I’ve been overhearing conversations lately about how people of color, women, people who are LGBTQI, and people who have been mistreated and otherwise disrespected by former New York Mayor Michael Bloomberg should respond to his self-funded campaign to become the 2020 presidential nominee of the Democratic Party.
I’ve overheard relatives, acquaintances, and strangers talk about the importance of defeating Donald Trump in 2020.
I’ve heard, seen, and read media reports about Bloomberg’s strengths and liabilities when he was mayor of New York and the way he spent his fortune on various causes before he decided to commit hundreds of millions of dollars to run for president.
The conversations also include references to Bloomberg’s support for the racist stop and frisk policy that targeted and mistreated black and brown New Yorkers. People are talking about Bloomberg’s suggestion that the 2008 financial crisis and ensuing recession were somehow triggered by federal policies that prohibited redlining. Some of the conversations mention how the New York Police Department actively infiltrated Islamic mosques in what was said to be an attempt to identify people who might commit acts of terrorism during Bloomberg’s tenure as mayor. People differ about whether Bloomberg’s recent expressions of regret about those things are sincere or merely last-minute attempts to win support for his candidacy from black and brown voters who are indispensable for any Democratic presidential candidate to be viable.
I recently mentioned these points to a black politician who endorsed Bloomberg. The politician defended that endorsement by saying Bloomberg is not the only candidate whose past includes support for and association with unjust policies. That is an accurate observation.
I’ve also heard people emphasize that Bloomberg’s wealth means he has the financial strength to aggressively compete with Donald Trump’s campaign war chest, and that defeating Trump is more important that fidelity to concerns about Bloomberg’s commitment to social justice.
And I’ve heard people of faith (including the black politician mentioned earlier) talk about the importance of forgiveness, grace, and redemption for people who have erred.
I publicly declared that Donald Trump would be a corrupt and divisive president after the November 2016 election. I denounced Trump as a sociopath whose presidency would harm the United States and threaten the rest of the world almost two years ago, and later called for Trump’s impeachment long before Congress voted to impeach him for abuse of office and obstruction of Congress. Yes, Trump is dangerous.
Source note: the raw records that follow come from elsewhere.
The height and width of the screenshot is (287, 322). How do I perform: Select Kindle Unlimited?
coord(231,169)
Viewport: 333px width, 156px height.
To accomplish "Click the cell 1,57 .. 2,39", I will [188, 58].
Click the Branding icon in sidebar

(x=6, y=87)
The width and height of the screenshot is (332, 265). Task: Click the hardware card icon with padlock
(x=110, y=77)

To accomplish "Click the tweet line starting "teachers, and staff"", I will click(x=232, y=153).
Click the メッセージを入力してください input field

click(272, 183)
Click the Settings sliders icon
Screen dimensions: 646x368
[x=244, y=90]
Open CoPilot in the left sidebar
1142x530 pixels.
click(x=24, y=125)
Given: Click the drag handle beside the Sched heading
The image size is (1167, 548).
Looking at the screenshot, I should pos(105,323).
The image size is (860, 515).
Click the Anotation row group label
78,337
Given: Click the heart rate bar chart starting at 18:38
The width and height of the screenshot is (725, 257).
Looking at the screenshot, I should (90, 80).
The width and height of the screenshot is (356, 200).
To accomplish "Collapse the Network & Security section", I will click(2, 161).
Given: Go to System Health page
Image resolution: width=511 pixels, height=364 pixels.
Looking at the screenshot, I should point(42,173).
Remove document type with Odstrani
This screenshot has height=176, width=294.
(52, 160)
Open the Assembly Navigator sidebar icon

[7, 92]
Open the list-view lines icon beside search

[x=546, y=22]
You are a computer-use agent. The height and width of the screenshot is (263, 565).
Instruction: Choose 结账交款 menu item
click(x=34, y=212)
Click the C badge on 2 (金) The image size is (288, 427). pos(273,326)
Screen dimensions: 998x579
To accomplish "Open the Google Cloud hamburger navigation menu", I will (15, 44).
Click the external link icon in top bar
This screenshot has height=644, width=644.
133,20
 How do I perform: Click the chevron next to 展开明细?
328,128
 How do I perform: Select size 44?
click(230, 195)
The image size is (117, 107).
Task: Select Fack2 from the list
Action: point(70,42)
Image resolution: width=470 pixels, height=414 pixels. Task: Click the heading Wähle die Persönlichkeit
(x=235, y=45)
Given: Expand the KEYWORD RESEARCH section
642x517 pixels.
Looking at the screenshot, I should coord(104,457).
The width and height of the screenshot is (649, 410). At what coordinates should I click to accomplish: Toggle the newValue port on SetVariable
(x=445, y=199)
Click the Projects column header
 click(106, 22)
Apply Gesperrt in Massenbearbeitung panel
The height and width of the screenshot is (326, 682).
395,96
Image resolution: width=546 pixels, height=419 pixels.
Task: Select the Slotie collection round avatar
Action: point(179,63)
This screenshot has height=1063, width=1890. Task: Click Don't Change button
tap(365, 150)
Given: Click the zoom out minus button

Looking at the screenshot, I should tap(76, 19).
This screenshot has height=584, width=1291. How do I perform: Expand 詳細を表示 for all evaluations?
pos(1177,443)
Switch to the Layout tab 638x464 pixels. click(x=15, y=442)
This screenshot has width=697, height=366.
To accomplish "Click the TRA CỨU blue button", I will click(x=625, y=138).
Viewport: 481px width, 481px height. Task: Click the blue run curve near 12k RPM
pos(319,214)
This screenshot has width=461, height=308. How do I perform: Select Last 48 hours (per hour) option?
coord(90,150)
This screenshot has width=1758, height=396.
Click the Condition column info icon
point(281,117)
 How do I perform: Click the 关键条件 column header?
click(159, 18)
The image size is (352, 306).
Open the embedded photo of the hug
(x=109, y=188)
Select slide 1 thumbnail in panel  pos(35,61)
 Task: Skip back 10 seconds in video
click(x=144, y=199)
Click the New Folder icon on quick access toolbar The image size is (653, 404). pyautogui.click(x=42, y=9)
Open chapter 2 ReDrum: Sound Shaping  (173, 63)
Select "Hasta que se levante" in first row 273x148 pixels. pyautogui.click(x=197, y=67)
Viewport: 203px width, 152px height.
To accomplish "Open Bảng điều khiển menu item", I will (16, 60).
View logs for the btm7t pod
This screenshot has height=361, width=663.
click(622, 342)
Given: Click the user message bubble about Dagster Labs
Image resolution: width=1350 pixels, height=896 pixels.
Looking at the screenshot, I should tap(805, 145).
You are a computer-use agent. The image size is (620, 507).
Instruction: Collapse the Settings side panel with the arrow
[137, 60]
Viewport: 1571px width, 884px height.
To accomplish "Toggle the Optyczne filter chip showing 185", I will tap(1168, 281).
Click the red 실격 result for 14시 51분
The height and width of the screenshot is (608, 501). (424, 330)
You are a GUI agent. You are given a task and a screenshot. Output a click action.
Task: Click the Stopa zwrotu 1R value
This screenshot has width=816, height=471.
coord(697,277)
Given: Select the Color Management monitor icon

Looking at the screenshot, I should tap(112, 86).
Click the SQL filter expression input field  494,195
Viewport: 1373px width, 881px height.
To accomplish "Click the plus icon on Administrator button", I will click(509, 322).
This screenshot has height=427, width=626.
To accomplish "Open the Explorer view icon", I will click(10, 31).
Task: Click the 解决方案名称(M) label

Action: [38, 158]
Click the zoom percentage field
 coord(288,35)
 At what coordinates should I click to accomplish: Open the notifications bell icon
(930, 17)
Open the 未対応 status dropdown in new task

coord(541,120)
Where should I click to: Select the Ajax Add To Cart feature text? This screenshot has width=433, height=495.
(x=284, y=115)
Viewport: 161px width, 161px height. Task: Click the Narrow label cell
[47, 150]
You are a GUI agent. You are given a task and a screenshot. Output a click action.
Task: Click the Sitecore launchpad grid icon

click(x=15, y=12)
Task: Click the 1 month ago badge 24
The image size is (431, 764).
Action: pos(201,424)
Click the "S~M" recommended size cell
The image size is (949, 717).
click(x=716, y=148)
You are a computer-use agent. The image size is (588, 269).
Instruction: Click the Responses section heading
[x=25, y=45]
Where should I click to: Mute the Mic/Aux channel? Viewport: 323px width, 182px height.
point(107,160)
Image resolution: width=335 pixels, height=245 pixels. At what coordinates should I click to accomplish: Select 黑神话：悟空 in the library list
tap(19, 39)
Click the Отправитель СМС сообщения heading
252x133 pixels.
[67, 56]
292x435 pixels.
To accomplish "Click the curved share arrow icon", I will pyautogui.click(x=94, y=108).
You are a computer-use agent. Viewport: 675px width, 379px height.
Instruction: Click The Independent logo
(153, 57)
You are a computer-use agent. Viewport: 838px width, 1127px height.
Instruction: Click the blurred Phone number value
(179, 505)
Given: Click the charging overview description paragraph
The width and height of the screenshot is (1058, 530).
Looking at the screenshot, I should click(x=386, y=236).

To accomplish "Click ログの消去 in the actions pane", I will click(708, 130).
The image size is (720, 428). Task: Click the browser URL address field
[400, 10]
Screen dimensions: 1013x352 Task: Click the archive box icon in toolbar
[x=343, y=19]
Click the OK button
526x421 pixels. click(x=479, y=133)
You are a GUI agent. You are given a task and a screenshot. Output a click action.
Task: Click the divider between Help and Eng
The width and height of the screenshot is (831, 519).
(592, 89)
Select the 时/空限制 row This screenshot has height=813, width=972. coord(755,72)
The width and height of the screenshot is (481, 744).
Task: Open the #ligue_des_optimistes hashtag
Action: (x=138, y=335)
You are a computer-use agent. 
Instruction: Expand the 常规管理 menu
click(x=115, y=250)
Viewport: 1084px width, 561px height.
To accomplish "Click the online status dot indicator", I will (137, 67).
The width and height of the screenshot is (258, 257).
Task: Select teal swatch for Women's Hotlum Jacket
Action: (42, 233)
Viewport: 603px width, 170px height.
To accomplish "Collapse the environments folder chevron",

And I believe in forgiveness, grace, and redemption. As a pastor I know that each person is morally and ethically capable of error, both knowingly and unwittingly. I know we each need grace from others. We need to be given opportunities to amend our ways and repair the harm others suffer because of our past misguided and intentional actions. We need restoration to fellowship and community. I believe in salvation and restoration.
Yet, there is a real and deep difference between being gracious and being gullible.
Religious congregations do not select new converts to become senior leaders, let alone senior pastors, notwithstanding their belief in grace. St. Paul warned against ordaining people for ministry hastily (1Timothy 5:23), and emphasized that a ministry leader “must not be a recent convert, or he may be puffed up with conceit…” (1Timothy 3:6).
New recruits are never promoted to command military units.
New employees are not promoted to chief executive rank in businesses.
New converts are not selected as senior ministers of religious bodies.
Gamblers refuse to bet on a horse that has thrown riders in past races to win the Kentucky Derby, let alone the Triple Crown.
Sensible coaches do not intelligently trust the outcome of momentous sporting competitions to athletes who have a record of making bad plays.
People who prefer proof of competent past performance are not vindictive or ungracious. They simply have enough sense to know that people whose past moral, ethical, and cultural competence involving complex matters has been competent are more likely to behave competently in the future than people who only recently admitted their past moral, ethical, and cultural incompetence.
That is why it is not enough that Bloomberg is apologetic about his past moral, ethical, and cultural incompetence even if one believes his apologies are sincere.
It is not enough that Bloomberg is wealthy enough to aggressively air-brush himself by spending hundreds of millions to purchase television and social media advertising featuring black and brown people as backdrops for his presidential campaign.
And it is not enough for Bloomberg to now grant titles and money to black and brown politicians and women after having racially profiled black and brown people, disparaged women, wittingly engaged in bigotry against Muslims, and after having supported policies and practices for decades that widened the wealth gap he now professes to abhor.
I refuse to forget how self-professed “religious conservative” voters disregarded Donald Trump’s lifetime of corruption, bigotry, dishonesty, and other proof of moral, ethical, and cultural incompetence when they chose him as the Republican nominee for president in 2016.
I refuse to forget that “religious conservatives” who supported Trump’s 2016 presidential candidacy, who support his current administration, and who are primed to support his re-election made a Faustian deal.
I have too much sense to ignore the relationship between how callous support from “religious conservatives” who knew Trump’s corrupt character and conduct produced and is producing disastrous consequences in the United States and across the world that will burden coming generations.
My concerns about Mike Bloomberg have nothing to do with grace. I simply don’t wear a “Boo Boo the Fool” T-shirt.